Effective development co-operation

Third High Level Forum on Aid Effectiveness










The Forum

The Accra High Level Forum on Aid Effectiveness set out to reform the way developed and developing countries work together, to ensure that development assistance is well spent and that it helps build sustainable economies that lift people out of poverty.

Organised by OECD and the World Bank, and hosted by the Government of Ghana, the Forum brought together ministers, heads of development agencies and civil society organisations from more than 100 countries. Examining the results of development aid, they examine what needs to change and how the international aid system can deliver the "best bang for the buck".

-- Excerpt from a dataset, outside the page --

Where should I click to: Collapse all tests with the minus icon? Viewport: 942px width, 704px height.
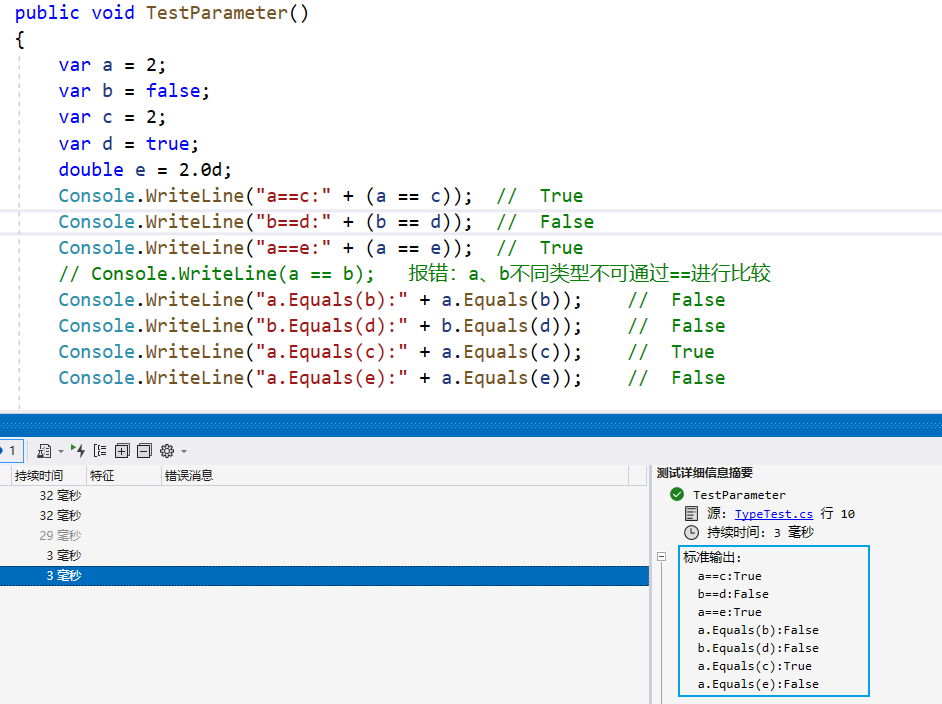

The three-day meeting closed with a day of ministerial sessions. The OECD Secretary-General, Angel Gurría, began the ministers’ discussions (read Gurría's speech) by introducing John Kufuor, the President of Ghana. They were joined by national leaders and ministers from donor and developing countries – including Afghanistan, Bangladesh, Burkina Faso, Cambodia, China, Colombia, Egypt, France, Germany, Guatemala, Honduras, Liberia, Moldova, Rwanda, Senegal, South Africa, Timor Leste, the United Kingdom, the United States, and Vietnam – and the heads of the World Bank, the African and Asian Development Banks, and the UNDP.

The Forum concluded with the endorsement of the Accra Agenda for Action which outlines a renewed international commitment to take the Paris Declaration forward and to step up efforts to reach its 2010 targets.

Using as their benchmark the 2005 Paris Declaration on Aid Effectiveness, participants evaluated how well donor and recipient countries are working in partnership to meet their development commitments.

Are donors are providing long-term and predictable funding?; co-ordinating development efforts within and between national governments including their developing partners; and are further untying aid. Are recipient countries taking ownership of their own development needs, working with their parliaments and civil society to set development goals and build the capacity to meet them.


The Accra Agenda for Action

Developed and developing countries agreed to take bold steps to reform the way aid is given and spent. After three days of intense negotiations, they endorsed the Accra Agenda for Action. Developing countries have committed to take control of their own futures, donors to co-ordinate better amongst themselves, and both parties to the Agenda have pledged to account to each other and their citizens.

The Accra Agenda for Action is the product of an unprecedented alliance of development partners – developing and donor countries, emerging economies, UN and multilateral institutions, global funds and civil society organisations. They all participated in the discussions leading up to the Third High Level Forum on Aid Effectiveness, hosted by the Government of Ghana and organised by OECD and the World Bank, in Accra. 

Forum participants used as a baseline the development goals set out in the The Paris Declaration signed in 2005. Their discussions on the need to make aid more effective were based on consultations with more than 80 developing countries, all OECD donors and a large number of civil society organisations from around the world.